Councils urged to sue building suppliers found guilty by OFT

21 May 2008

22 May 2008

Councils should sue building contractors if they are found guilty of breaking competition rules by the Office of Fair Trading (OFT), according to a government organisation.

The Association for Public Service Excellence (APSE) said if a supplier is prosecuted for bid-rigging councils have a duty to take legal action in an attempt to recover costs on an overcharged contract.

Last month the OFT announced it was investigating 112 construction firms for price fixing (News, 24 April). Paul O'Brien, chief executive of the APSE, said legal firms are offering services to councils on a no-win, no-fee basis. "The investigation is very high profile and it remains to be seen if any action will be taken," he told SM. "[Construction] companies have already admitted fault and councils are duty-bound to achieve value for money for taxpayers."

He said public sector buyers need to establish codes of conduct and insert anti-collusion clauses into contracts with suppliers to stamp out cartels. He also urged purchasers to publicise long-term construction plans and offer feedback on vendor performance.

"The private sector has a duty to police itself and this investigation has dispelled the myth that it is better than the public sector," O'Brien added.

Worcestershire County Council has written to all its contractors accused by the OFT. Out of the 112 companies listed, at least 28 have worked for the council.

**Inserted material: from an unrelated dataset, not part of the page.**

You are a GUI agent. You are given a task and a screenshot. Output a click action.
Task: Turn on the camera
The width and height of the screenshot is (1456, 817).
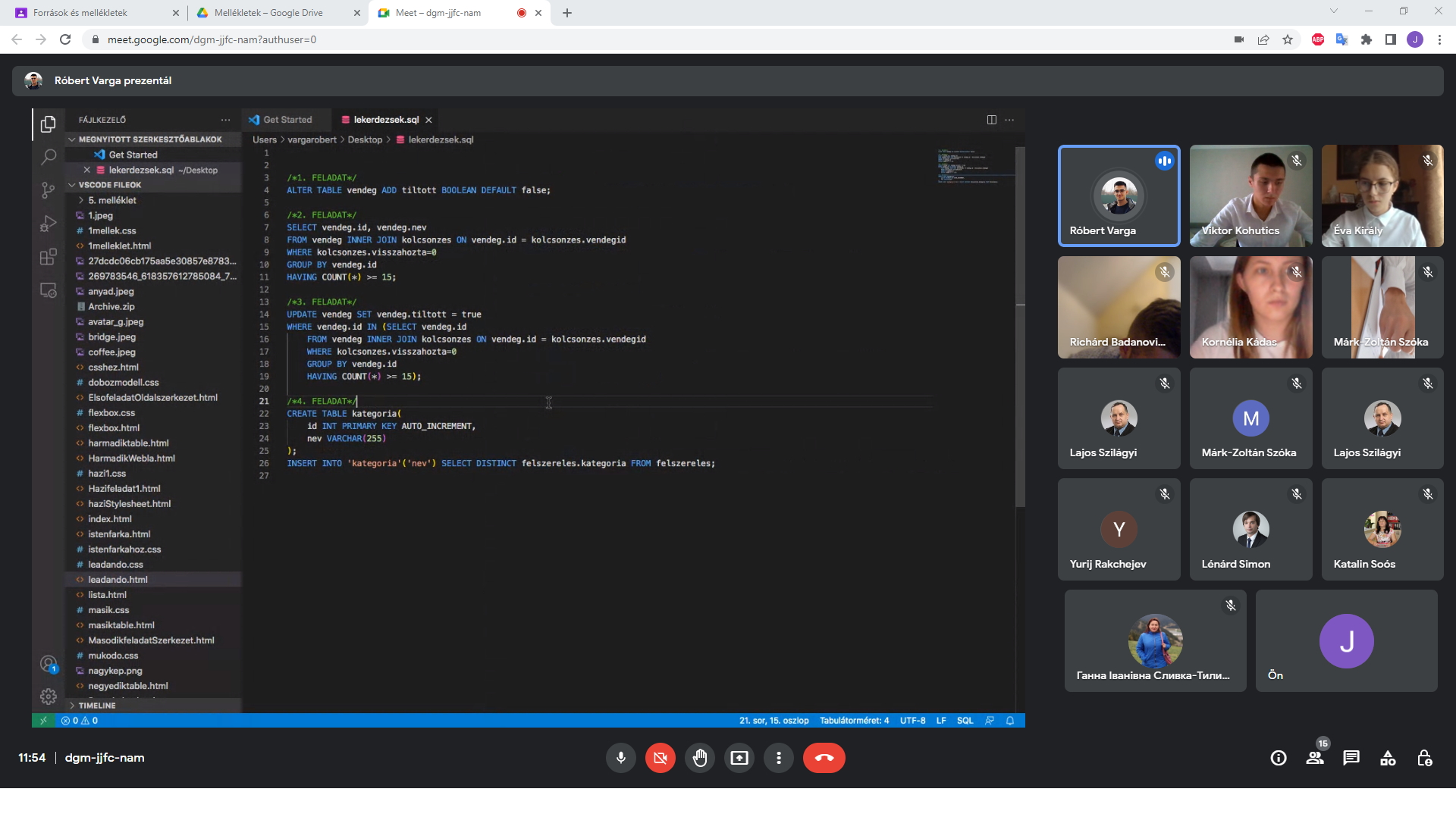pos(661,758)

It said its director of finance was assessing the matter and, pending the investigation's outcome, would continue to deal with contractors normally.

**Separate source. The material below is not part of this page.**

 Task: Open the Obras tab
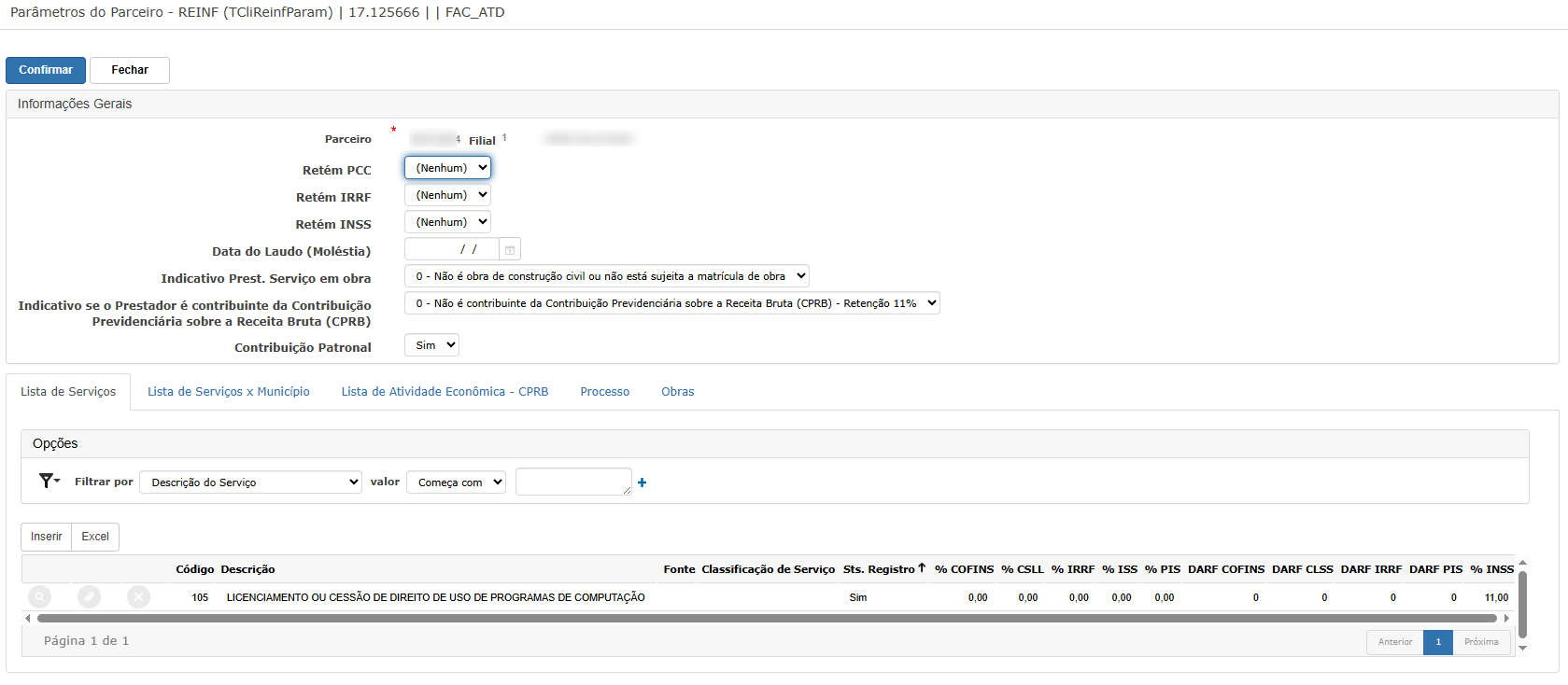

The country's largest local authority, Birmingham City Council, has also contacted the accused suppliers to find out if the price-fixing activity affected any of the contracts it awarded. It said it always checks for signs of anti-competitive behaviour.

Nick Mann, spokesman for the Local Government Association, said councils have every right to know the extent of the allegations against suppliers if they have been "scammed". He added councils would have to be extra vigilant in the future if they are to spot bid-rigging activity.

A spokeswoman for the OFT told SM it is up to individual councils how they conduct themselves after the investigation. But in a statement issued to local authorities it warned them to wait for the results of the inquiry before proceeding.